§ **RECORDS FOR THIS EXERCISE**:
——————
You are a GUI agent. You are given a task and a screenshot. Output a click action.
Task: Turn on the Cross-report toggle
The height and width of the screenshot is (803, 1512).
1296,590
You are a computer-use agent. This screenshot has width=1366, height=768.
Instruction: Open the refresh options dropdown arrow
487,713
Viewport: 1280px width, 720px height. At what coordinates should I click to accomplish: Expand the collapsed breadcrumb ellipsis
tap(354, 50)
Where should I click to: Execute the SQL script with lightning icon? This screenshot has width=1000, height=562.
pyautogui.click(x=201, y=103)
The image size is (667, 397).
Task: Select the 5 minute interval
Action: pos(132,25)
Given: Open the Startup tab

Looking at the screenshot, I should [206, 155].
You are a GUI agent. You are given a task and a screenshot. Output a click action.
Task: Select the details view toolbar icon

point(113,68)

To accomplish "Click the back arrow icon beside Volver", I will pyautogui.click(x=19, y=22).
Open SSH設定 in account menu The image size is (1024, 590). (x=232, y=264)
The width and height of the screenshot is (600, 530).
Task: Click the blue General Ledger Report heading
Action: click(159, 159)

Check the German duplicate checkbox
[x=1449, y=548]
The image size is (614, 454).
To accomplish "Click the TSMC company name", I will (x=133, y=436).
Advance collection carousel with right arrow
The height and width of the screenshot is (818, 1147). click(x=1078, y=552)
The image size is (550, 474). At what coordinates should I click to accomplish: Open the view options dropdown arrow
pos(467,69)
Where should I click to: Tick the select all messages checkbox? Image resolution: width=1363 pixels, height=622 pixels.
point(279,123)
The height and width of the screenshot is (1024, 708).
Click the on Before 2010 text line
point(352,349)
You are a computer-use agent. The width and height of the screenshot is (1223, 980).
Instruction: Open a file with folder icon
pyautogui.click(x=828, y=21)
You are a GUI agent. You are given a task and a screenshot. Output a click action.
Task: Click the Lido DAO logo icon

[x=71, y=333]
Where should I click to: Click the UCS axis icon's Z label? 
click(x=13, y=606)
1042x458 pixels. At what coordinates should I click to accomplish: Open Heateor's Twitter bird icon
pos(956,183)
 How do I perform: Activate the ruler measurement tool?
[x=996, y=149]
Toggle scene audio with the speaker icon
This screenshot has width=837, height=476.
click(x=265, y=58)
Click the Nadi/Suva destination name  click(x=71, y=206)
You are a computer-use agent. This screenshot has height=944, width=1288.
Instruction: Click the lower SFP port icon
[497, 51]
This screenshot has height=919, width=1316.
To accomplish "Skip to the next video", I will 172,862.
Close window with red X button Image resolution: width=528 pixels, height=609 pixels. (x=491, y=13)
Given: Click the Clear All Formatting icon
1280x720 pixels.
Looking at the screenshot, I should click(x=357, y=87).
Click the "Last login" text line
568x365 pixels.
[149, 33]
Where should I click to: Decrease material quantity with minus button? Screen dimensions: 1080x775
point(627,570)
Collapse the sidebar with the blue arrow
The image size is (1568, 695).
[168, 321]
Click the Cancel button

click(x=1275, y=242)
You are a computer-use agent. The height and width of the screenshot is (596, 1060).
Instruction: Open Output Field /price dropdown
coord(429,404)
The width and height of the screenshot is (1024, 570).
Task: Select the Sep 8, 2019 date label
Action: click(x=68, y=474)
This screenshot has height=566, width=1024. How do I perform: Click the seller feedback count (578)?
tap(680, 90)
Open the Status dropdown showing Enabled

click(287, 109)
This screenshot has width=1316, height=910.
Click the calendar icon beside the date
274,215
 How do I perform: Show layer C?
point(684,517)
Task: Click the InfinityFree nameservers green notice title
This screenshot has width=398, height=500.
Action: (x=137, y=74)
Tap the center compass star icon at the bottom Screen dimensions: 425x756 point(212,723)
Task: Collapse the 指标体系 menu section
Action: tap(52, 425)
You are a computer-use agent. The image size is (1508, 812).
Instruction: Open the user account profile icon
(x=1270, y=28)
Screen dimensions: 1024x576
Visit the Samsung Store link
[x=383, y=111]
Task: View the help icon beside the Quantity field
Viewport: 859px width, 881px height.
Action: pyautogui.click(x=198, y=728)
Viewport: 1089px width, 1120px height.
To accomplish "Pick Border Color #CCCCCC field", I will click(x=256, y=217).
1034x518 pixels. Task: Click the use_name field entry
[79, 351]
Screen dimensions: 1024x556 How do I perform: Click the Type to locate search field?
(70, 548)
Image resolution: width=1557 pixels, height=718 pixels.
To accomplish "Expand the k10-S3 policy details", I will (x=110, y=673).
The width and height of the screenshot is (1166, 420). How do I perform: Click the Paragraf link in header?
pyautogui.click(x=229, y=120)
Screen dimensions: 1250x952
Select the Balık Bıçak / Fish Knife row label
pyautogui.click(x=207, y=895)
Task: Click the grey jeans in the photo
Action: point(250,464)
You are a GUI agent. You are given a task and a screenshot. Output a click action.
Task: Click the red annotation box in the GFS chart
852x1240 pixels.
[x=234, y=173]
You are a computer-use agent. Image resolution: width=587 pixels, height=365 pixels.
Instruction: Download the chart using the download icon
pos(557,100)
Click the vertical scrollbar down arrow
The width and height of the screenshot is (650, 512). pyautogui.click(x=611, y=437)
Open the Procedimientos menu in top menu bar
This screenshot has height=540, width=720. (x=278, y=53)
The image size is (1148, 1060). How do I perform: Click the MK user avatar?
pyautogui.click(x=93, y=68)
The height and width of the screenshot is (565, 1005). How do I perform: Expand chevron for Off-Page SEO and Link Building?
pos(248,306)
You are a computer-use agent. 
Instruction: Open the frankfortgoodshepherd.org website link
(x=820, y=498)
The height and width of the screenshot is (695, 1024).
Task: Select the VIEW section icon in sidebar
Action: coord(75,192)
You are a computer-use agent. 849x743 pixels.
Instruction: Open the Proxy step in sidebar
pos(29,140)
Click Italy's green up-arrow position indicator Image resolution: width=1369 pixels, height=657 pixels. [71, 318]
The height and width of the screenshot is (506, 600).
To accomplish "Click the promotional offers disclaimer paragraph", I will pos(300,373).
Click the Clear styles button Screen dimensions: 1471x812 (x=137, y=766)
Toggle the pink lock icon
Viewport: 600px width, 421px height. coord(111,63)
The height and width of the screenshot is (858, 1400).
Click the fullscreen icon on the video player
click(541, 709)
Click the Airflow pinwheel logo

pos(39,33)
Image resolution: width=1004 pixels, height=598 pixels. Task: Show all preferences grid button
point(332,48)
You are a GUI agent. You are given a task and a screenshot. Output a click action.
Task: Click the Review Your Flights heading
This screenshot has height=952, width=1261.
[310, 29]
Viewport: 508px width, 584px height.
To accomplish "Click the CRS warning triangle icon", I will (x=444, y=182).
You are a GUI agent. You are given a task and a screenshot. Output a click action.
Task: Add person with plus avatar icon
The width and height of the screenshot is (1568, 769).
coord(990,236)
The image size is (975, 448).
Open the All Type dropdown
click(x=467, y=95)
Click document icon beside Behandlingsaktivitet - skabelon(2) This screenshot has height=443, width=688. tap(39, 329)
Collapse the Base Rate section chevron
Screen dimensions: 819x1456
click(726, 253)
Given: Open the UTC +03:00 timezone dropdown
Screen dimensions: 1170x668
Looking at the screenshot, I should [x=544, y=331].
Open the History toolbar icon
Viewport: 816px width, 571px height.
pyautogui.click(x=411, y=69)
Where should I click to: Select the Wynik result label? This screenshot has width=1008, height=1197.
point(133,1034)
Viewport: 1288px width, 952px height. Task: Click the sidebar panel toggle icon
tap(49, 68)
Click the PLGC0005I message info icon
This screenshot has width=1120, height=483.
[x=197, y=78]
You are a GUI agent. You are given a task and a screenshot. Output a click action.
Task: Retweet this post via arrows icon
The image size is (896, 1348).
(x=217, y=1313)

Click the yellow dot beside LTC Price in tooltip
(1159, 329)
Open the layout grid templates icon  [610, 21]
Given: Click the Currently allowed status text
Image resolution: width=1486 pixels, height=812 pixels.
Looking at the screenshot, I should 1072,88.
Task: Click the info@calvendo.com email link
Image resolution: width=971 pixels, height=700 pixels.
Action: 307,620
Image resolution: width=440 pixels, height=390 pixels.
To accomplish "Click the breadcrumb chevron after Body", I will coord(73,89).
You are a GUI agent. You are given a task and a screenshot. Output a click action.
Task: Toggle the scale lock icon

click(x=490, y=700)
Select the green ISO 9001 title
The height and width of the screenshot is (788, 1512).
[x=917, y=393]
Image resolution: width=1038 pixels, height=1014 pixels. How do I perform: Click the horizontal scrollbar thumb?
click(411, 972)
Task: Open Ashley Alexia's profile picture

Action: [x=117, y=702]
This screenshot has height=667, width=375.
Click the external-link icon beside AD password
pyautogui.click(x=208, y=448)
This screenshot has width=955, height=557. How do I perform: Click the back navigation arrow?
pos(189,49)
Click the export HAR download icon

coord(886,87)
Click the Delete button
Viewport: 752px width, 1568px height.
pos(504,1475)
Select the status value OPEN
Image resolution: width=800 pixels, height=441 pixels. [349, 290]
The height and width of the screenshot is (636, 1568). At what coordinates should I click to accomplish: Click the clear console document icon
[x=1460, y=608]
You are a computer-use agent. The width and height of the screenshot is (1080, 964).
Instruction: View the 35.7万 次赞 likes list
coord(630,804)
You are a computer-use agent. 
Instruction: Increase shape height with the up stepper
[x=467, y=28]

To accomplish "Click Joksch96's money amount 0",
——————
§ **DIRECTION**:
Starting from the first line of the records above, copy out every line through the one containing "point(113,68)", keeping each line exactly as it appears.

§ **RESULT**:
You are a GUI agent. You are given a task and a screenshot. Output a click action.
Task: Turn on the Cross-report toggle
The height and width of the screenshot is (803, 1512).
1296,590
You are a computer-use agent. This screenshot has width=1366, height=768.
Instruction: Open the refresh options dropdown arrow
487,713
Viewport: 1280px width, 720px height. At what coordinates should I click to accomplish: Expand the collapsed breadcrumb ellipsis
tap(354, 50)
Where should I click to: Execute the SQL script with lightning icon? This screenshot has width=1000, height=562.
pyautogui.click(x=201, y=103)
The image size is (667, 397).
Task: Select the 5 minute interval
Action: pos(132,25)
Given: Open the Startup tab

Looking at the screenshot, I should [206, 155].
You are a GUI agent. You are given a task and a screenshot. Output a click action.
Task: Select the details view toolbar icon

point(113,68)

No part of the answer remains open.